Rome, Sacred Ground for Nearly 3,000 Years, and Counting


The Islamic presence in Italy dates to the eighth century, but it surely wasn’t till 1995 that the formally acknowledged Nice Mosque of Rome opened in Parioli, a neighborhood that’s a brief hop by taxi from the Borghese Gallery. The mosque, the biggest in Europe, is a gleaming, low-slung trendy construction that artfully bridges East and West. A fountain close to the doorway refreshes a plaza whose pavement echoes the dazzling geometry of Michelangelo’s Campidoglio, and the rows of twinned pillars resulting in the travertine-clad sanctuary recall Bernini’s monumental colonnade at St. Peter’s Sq..

The inside is a examine in curving traces, with low-hanging round chandeliers ringing the central dome, intricately tiled partitions and a wealthy Persian carpet swirling throughout the ground. You enter to the sound of fowl track, you pray in a luminous rotunda, and also you emerge from the compound right into a pine and cypress grove on the fringe of upscale Parioli. Besides when a prepare rumbles by, it’s a lush, hushed precinct.

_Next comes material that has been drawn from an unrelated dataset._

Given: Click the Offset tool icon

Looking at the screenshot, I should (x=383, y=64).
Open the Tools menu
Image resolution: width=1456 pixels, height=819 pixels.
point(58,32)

Perhaps too hushed. Rome’s fast-growing Islamic neighborhood, a lot of them immigrants from Morocco, Bangladesh, Albania or Senegal, resides on the opposite facet of city in gritty, bustling piazzas close to the Termini rail station. For many Roman Muslims, attending Friday providers within the Nice Mosque would require taking a break day from work.

“The Nice Mosque is a showpiece, an emblem, a spot of delight,” notes Imam Yahya Pallavicini, president of COREIS (the Italian Islamic Non secular Neighborhood). “However the metropolis’s Muslim residents usually tend to pray at smaller unofficial neighborhood mosques, usually situated in non-public houses or garages.” On a typical Friday on the Nice Mosque, lots of collect in an area constructed for hundreds.

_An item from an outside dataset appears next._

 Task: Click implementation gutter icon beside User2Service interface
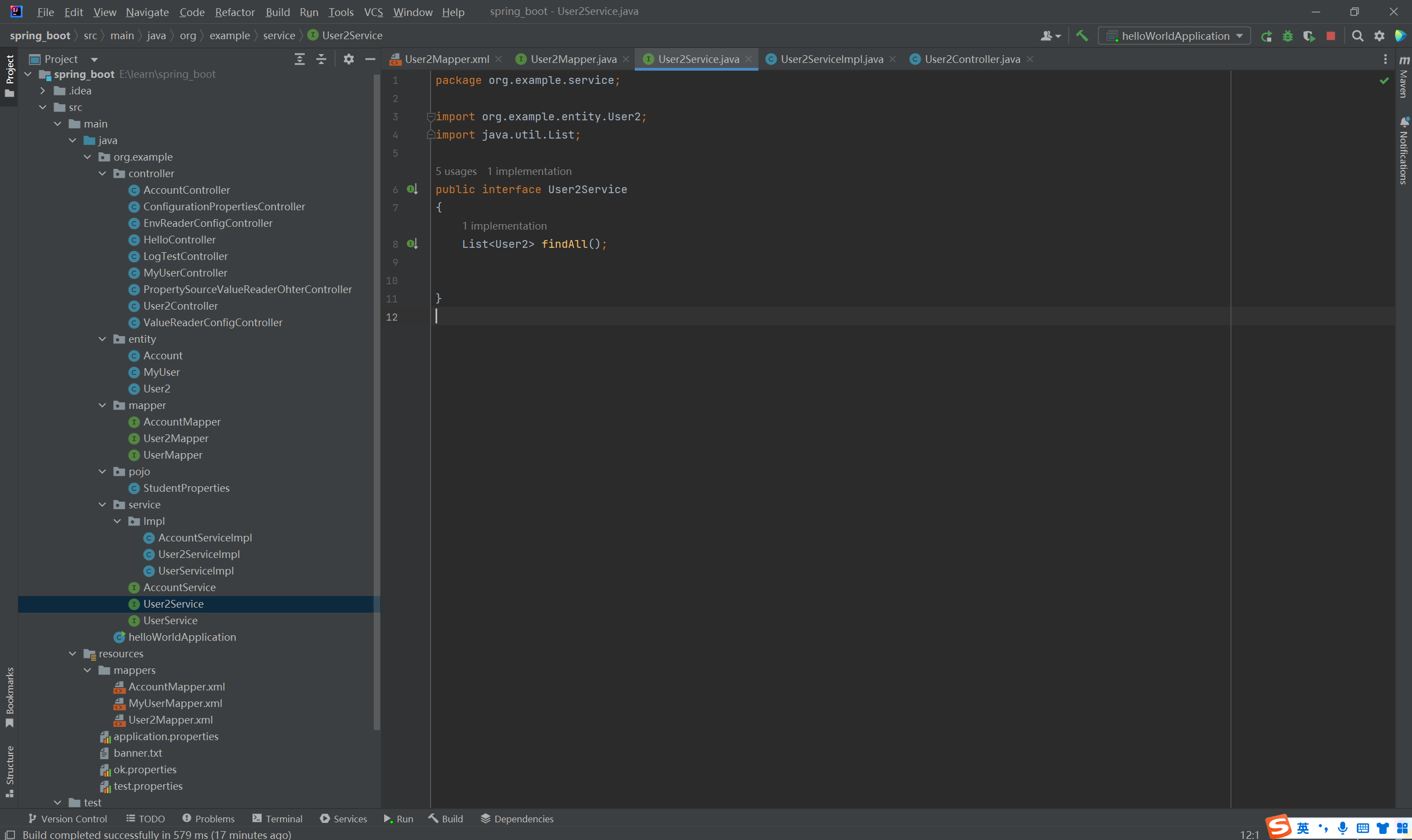click(412, 189)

The issue that up to date Muslims have to find state-sanctioned Roman homes of worship brings to thoughts the plight of Rome’s first Christians. Not like Jews and adherents of Mithras and Isis, Christians have been violently persecuted — and a few of Rome’s earliest church buildings, together with St. Peter’s, are martyriums: websites the place saints have been slain for his or her beliefs. The church buildings of Santa Sabina, Santa Prassede, Santa Pudenziana and Sant’Agnese Fuori le Mura have been additionally sanctified by struggling. With their crystalline mosaics and skinny, pure mild, these humbly elegant basilicas conjure the time when a wierd, fervent, unyielding new cult rose from the ashes of empire.

All ages, each religion, each pilgrim makes Rome sacred anew.